# Favorite True Spiders



## Alex S. (Aug 13, 2002)

What is everyones favorite order, genera, species etc. of true spider?

Alex S.


----------



## johns (Aug 14, 2002)

Family Heteropodidae ( I've jonsed like nobody's business to get a Holconia immanis)and Salticidae, Alex S!In my opinion, these are the most active spiders. Close, is my other favorite- Ancylomedes sp.

John.


----------



## Alex S. (Aug 14, 2002)

Hey Johns, yeah, the Heteropodidae and Salticidae are awesome families! I occasionally keep Phiddipus audax (bold jumper), but Im a really big enthusiast of the web constructing spiders. Im currently keeping a very large, adult, female specimen of Latrodectus geometricus (brown widow) that I have fed small tree frogs!!

Alex S.


----------



## Immortal_sin (Aug 15, 2002)

hey Alex, or johns...or anyone?
I have a question..I was sent two large female N clavipes in the mail yesterday.
I thought they were near death, not moving much, really stressed out. 
So I took the lids off the deli cups, misted them, and had to leave for an hour or so.
I came back and they have completely disappeared..I thought they would go UP...but NO!
any ideas of where they could be?
thanks
Holley


----------



## MrDeranged (Aug 15, 2002)

I think there's a spider gang forming at your house.  The P. regalis is leading them and pretty soon they're gonna go on a rape and pillage spree.  You better watch out...... 

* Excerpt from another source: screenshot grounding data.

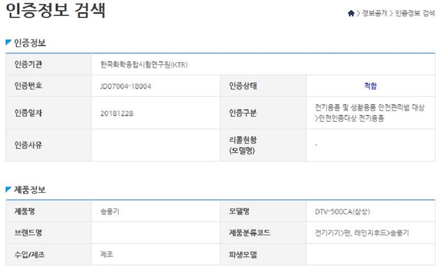Click the 인증사유 label cell
The width and height of the screenshot is (440, 274).
coord(49,145)
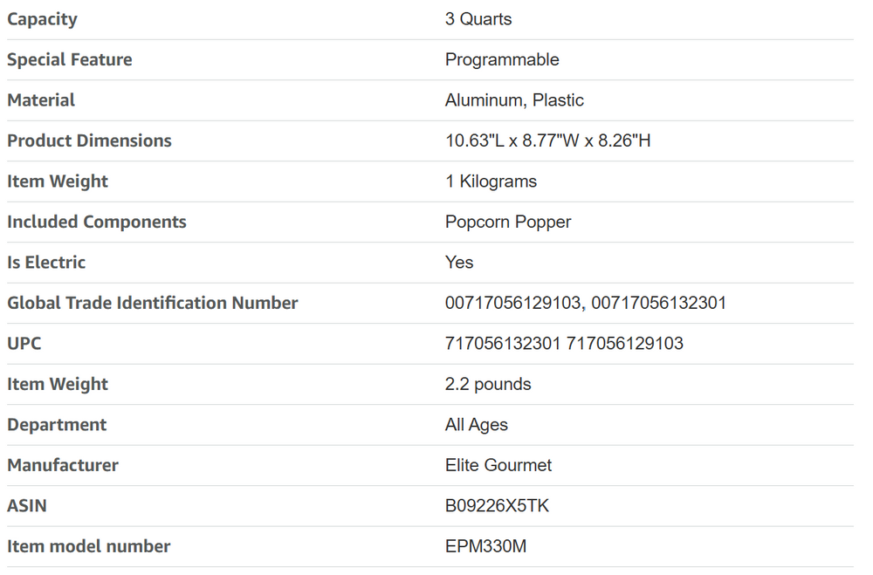Select the "Programmable" feature value
Image resolution: width=873 pixels, height=575 pixels.
502,59
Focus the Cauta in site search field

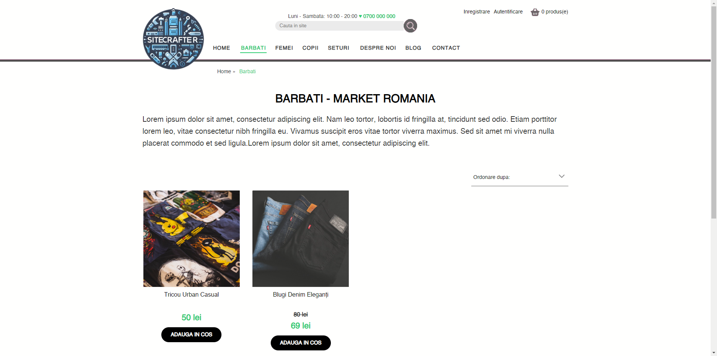(339, 26)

Sorry I don't have any pertinant information to add, but I just had to say that. ;P 

Scott


----------



## Immortal_sin (Aug 15, 2002)

well, sheesh....I was all excited to see that someone had replied with PERTINENT information  NOT!!!!
Yes, I now have 1 P regalis, 1 A avic, 1 C fasciatum, and 2 N clavipes loose in the house along with an untold amount of crickets, and just the other day, I found an adult hisser on the closet door LOL


----------



## johns (Aug 15, 2002)

> _Originally posted by Immortal_sin _
> *hey Alex, or johns...or anyone?
> I have a question..I was sent two large female N clavipes in the mail yesterday.
> I thought they were near death, not moving much, really stressed out.
> ...


Not a clue- but best guess is search the room at approximately eye- or-slightly-lower- level- that's where my spiders tend to hide when they pull a Fulsom prison break.

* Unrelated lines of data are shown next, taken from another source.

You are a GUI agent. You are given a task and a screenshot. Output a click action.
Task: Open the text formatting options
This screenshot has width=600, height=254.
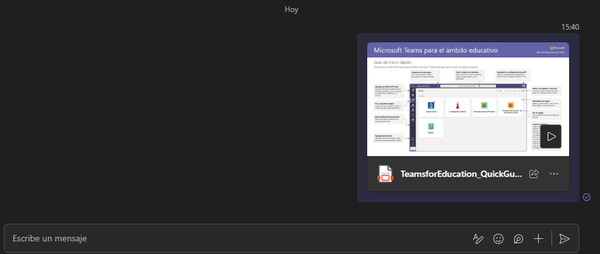point(478,238)
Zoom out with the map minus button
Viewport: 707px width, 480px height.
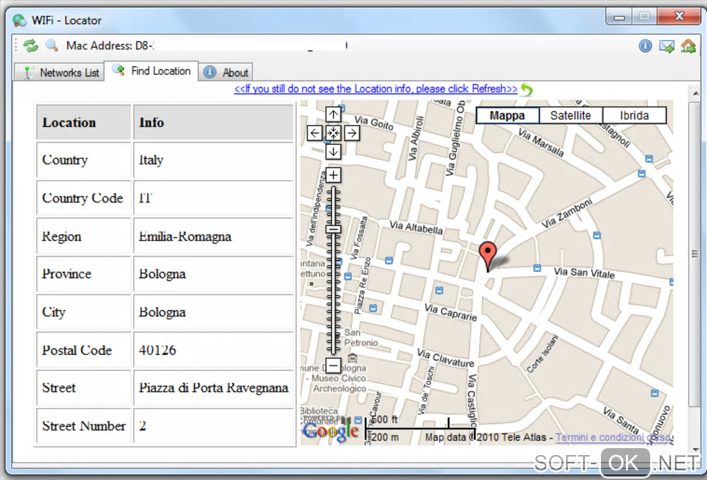point(333,366)
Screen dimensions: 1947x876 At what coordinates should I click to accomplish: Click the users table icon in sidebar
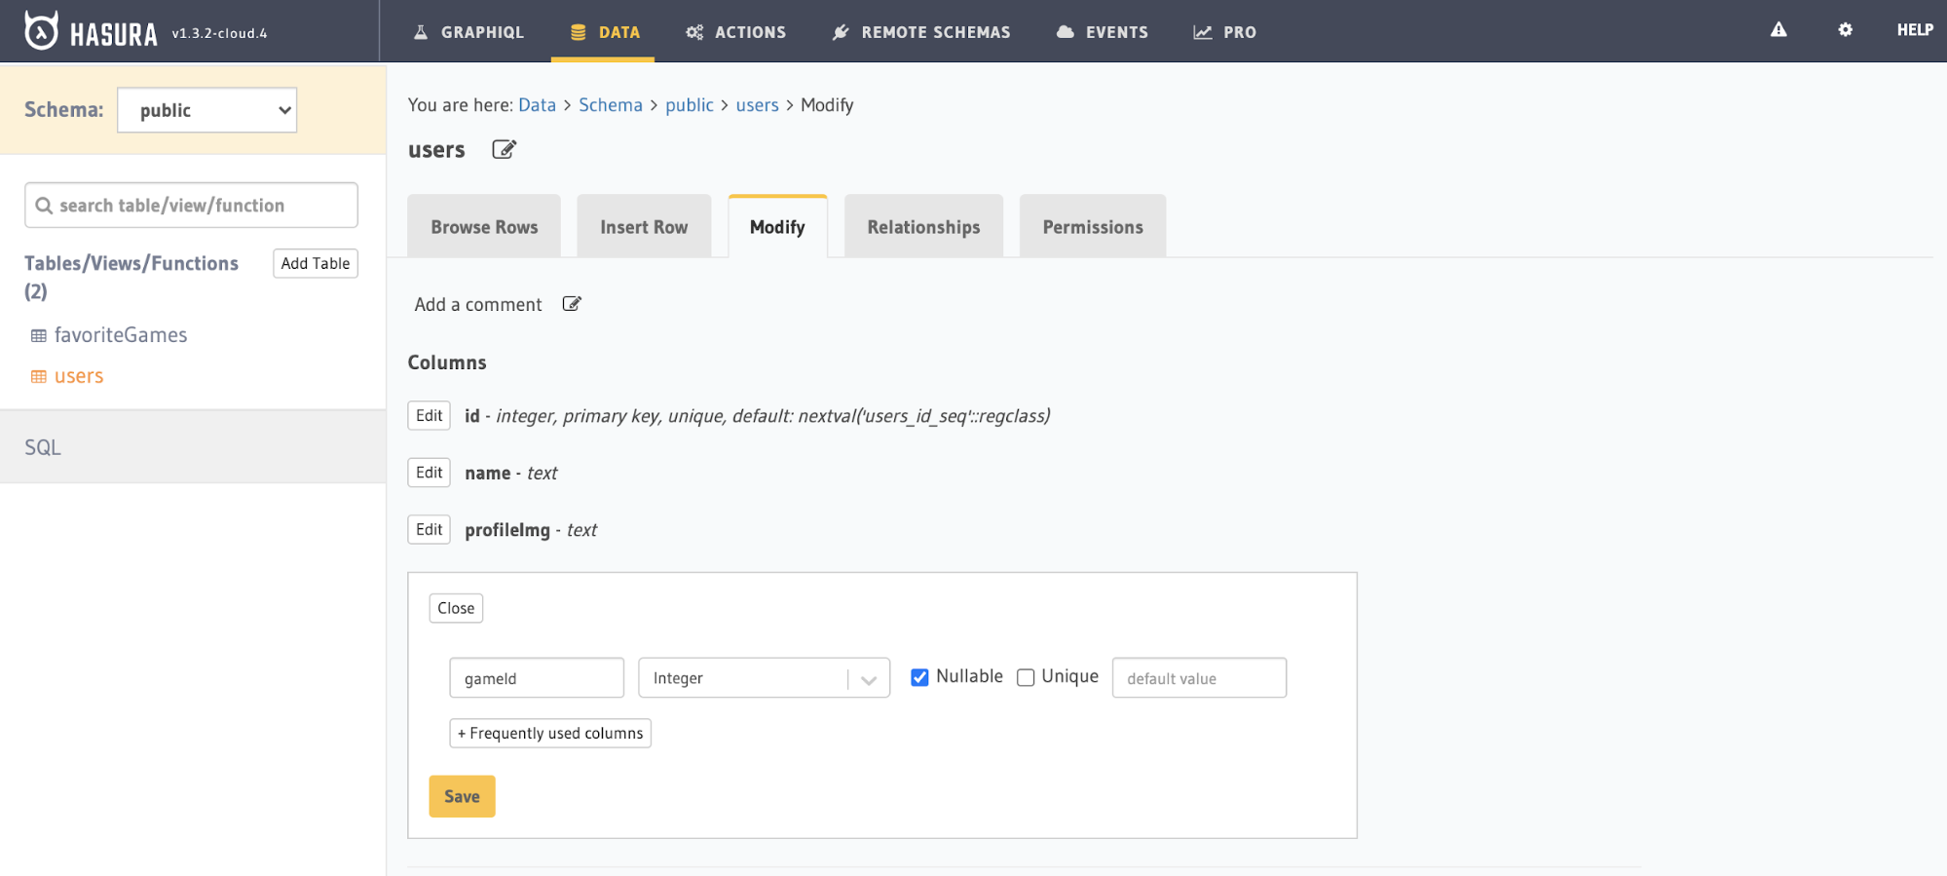(39, 377)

Second option<my personal  favorite> hunt down whomever sent you the spiders  and strangle the peedingle out of them. It's worked for me several times!=D 

Good luck hunting the lost colony!


----------



## Immortal_sin (Aug 15, 2002)

ok all you smarty pants 
I was told to release them on a wall near a corner, and that they would start building a web. They needed at least 5' of space for their webs. The one that seemed the most 'ok' was released on my curtain, about eye level and near the corner. The other was in such bad shape that I thought she would not survive, therefore, was left in an open deli container after being misted....
I halfway expected to see some magnificent golden webs this morning upon opening the office door...but ....nada
These girls are NOT small, having an approx legspan of 4.5" +
where the HELL are they?!!!


----------



## johns (Aug 16, 2002)

<Slowly backing away from Holley, picking up sharp, pointy objects as I  slowly dial 911...>

The only thing remotely helpful I can suggest is E-mailing Alex, and asking himwher the clavipes  might   be, as his Other  Arachnids kung-fu knowledge is quite good.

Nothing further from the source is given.